Biomolecular condensation of hairpin proteins coordinates cytoplasmic clients to spatially distinct microdomains of the ER membrane (360G-Wellcome-218651_Z_19_Z)

The endoplasmic reticulum (ER), as a single continuous membrane network, coordinates a variety of biological processes across the entire cell, providing a platform for the spatiotemporal segregation of cytoplasmic biochemistry – a crucial feature for cell survival. Despite this, our understanding of how the ER corrals most cytoplasmic clients to specific sites on its membrane remains slim. ER structure is partially governed by a series of hairpin proteins known to stabilise specific membrane curvatures. The Reticulons (RTNs) and Receptor Expression-Enhancing Proteins (REEPs) are two such families of protein.

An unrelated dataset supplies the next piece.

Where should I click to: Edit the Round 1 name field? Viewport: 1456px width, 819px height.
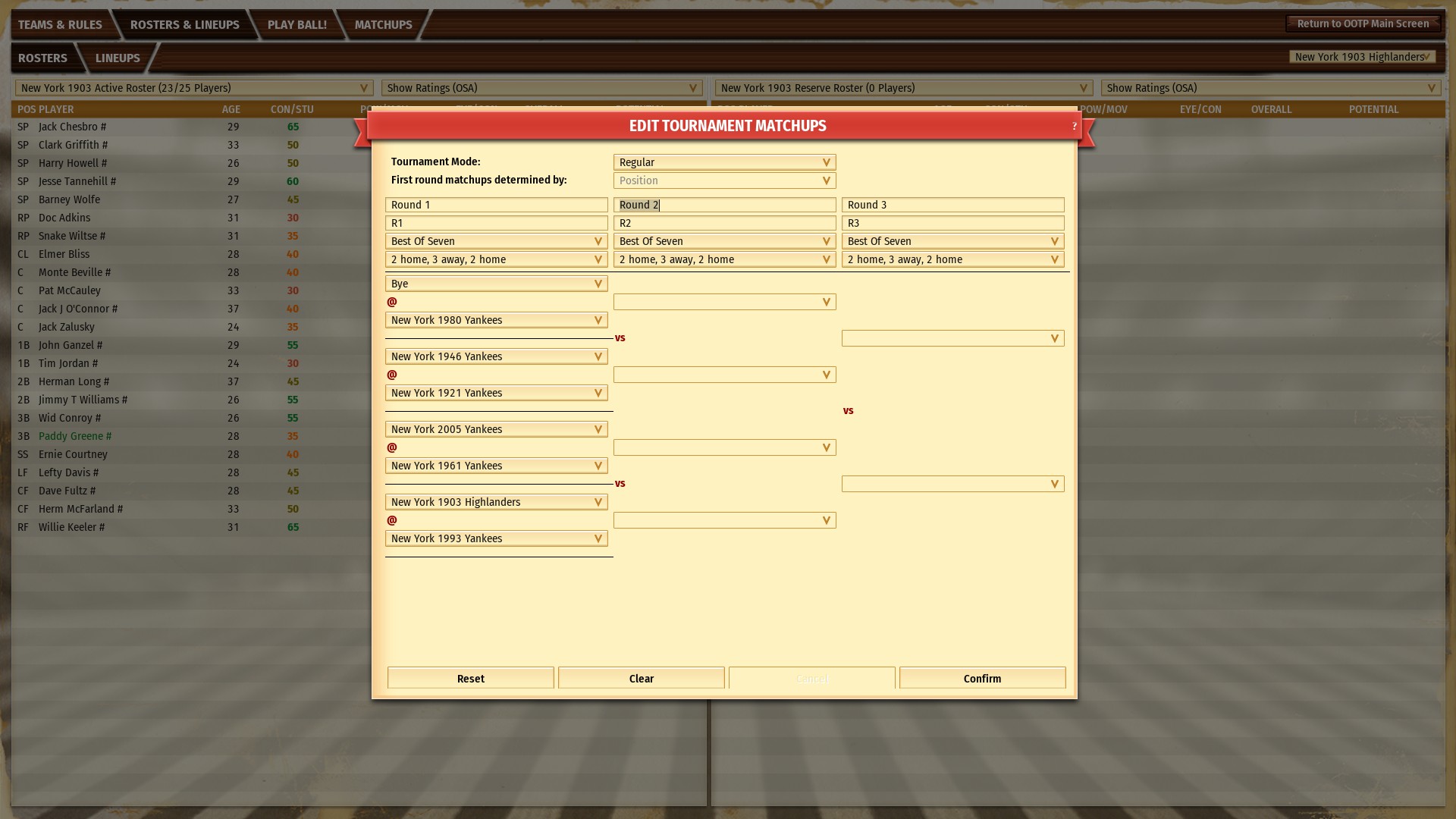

We have shown that RTN/REEPs cluster into ER microdomains and contain cytosolic-facing intrinsically disordered regions which enable the formation of biomolecular condensates, potentially tethering specific cytosolic proteins to the ER membrane. Thus, we propose the novel and testable hypothesis that membrane curvature-stabilising RTN/REEPs drive regional functional specificities at ER microdomains. To test this, we will generate a comprehensive spatial map of RTN/REEP-microdomains using single-molecule localisation microscopy, with a custom optical-tweezer configuration used to quantify precise membrane curvature preferences for each hairpin. Using two orthogonal screens we aim to identify a complement of cytosolic proteins capable of co-condensing with each RTN/REEP, performing appropriate bioassays to assess the functional consequences of destabilising hairpin:cytoplasmic-partner interactions.